Prompt diagnosis of acute stroke or TIA can be challenging in the pediatric population given the broad differential diagnosis and relative rarity of the conditions [4]. The patient described above suffered a TIA secondary to a thrombosed falcine sinus. If left untreated, the patient could have developed a venous infarct in the draining venous vascular territory of the right parietal and occipital lobes. The occipital lobe territory affected may have caused cortical blindness.

Persistent falcine sinuses were once thought to be rare; however, recent studies have shown a much higher incidence ranging from 2.1 to 5.3% in the general population [5, 6]. Thrombosis of a persistent falcine sinus reduces venous flow dynamics in its corresponding draining venous territory, which results in segmental venous hypertension and engorgement. This can lead to venous infarction if alternative drainage pathways are not present, resulting in restricted diffusion and T2/Flair abnormalities in the affected cerebral parenchyma [3]. Given that persistent falcine sinus thromboses often lack the significant abnormalities seen on standard MRI brain sequences, especially in pediatric patients, this diagnosis can be easily overlooked [1].

Previously, persistent falcine sinus thrombosis and cerebral sinovenous thrombosis (CSVT), in general, were often diagnosed with contrast-enhanced MRV [3, 4, 6]. As demonstrated in Fig. 1a, however, a persistent falcine sinus thrombosis may show incomplete or absent opacification on PCA-MRV. Alternatively, SWI sequences can enhance evaluation of congested and engorged venous vasculature by revealing paramagnetic susceptibility effects of deoxygenated blood [7]. SWI is also far more sensitive at detecting these blood products than standard T2*-weighted gradient-recalled echo (GRE) sequences often performed in community settings [4]. Furthermore, the ability of SWI to demonstrate venous output from ischemic tissues is well-established and can help to indicate the severity of a perfusion disturbance [8].

ASL sequences and pCASL, in particular, are more sensitive to the subtle perfusion abnormalities in TIA than diffusion weight imaging (DWI) or MRA [9]. Additionally, when performed early in an acute diagnostic evaluation, pCASL can demonstrate perfusion abnormalities in TIA patients with otherwise normal imaging [10]. pCASL has emerged as the preferred MR perfusion technique (especially in pediatric patients), primarily due to its ability to avoid contrast agents and instead use blood as endogenous tracer.
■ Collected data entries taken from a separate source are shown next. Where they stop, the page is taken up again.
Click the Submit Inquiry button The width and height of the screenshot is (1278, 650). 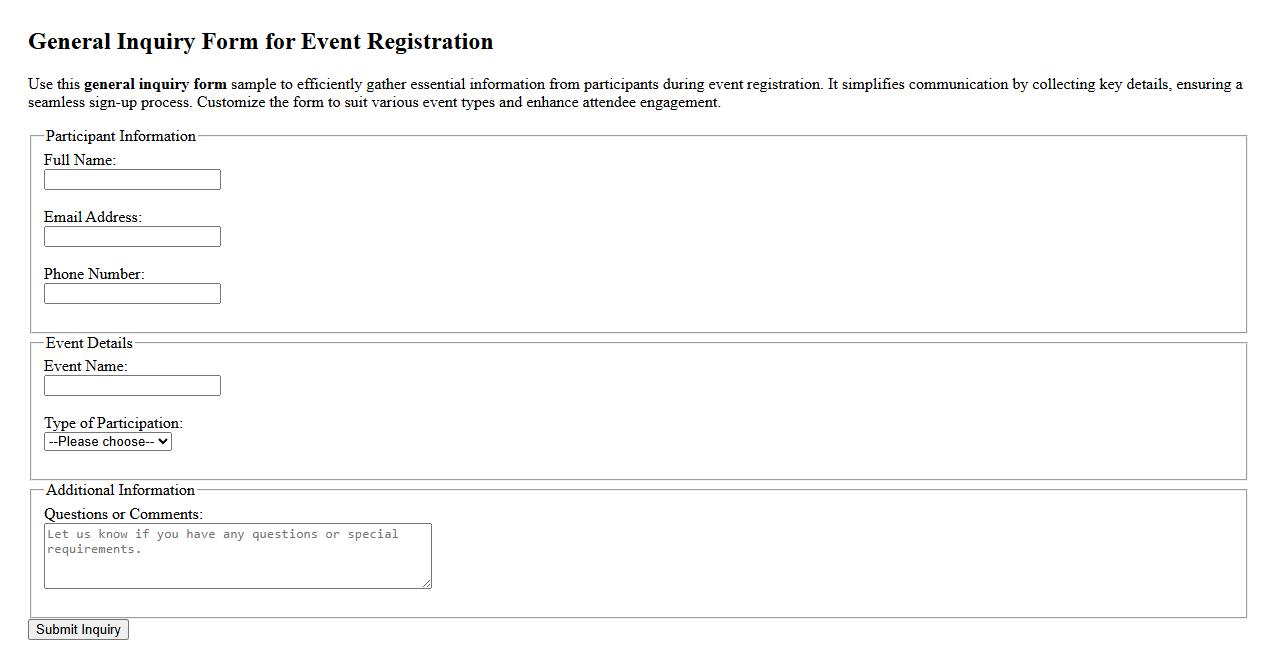tap(78, 629)
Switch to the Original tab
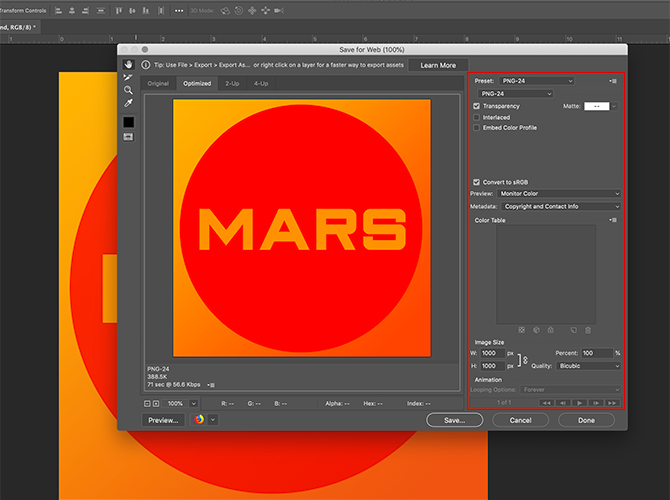Viewport: 670px width, 500px height. point(158,83)
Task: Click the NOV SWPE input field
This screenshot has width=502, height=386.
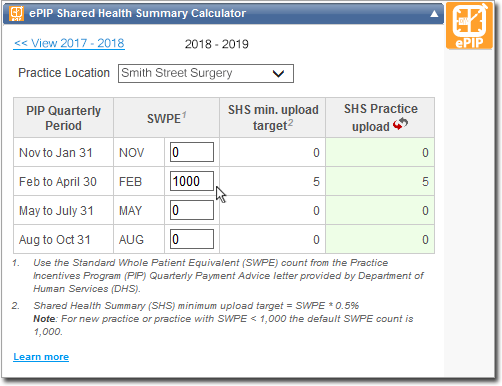Action: pos(192,152)
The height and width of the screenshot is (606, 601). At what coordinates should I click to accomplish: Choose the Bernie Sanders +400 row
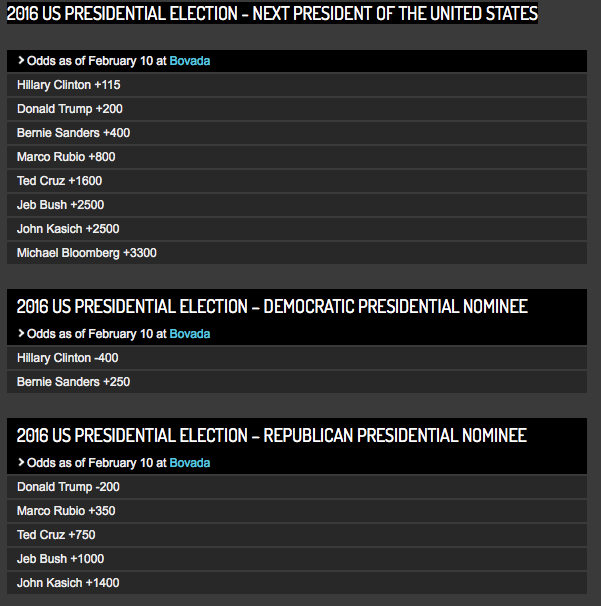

It further improves the signal to noise ratio (SNR) relative to other ASL sequences and can also be performed on systems not capable of continuous radiofrequency pulses [1].

Conclusion

Routine use of SWI imaging on all brain MRIs and addition of pCASL imaging when there is concern for ischemic vascular pathology in the emergent setting can limit the risk of missed occult diagnoses like a thrombosed falcine sinus and facilitate immediate appropriate treatment. The unique sensitivity of SWI to identify microscopic blood products, particularly at high (3T) field strength, allows for enhanced evaluation of venous thromboses and congestion. pCASL further works for dynamic assessment of perfusion alterations in cerebral blood flow to confirm potential causes of abnormal static findings. As this case of venous sinus thrombosis illustrates, both of these imaging techniques can play key roles in early accurate diagnosis of venous thrombosis and should be considered for utilization when possible in the future.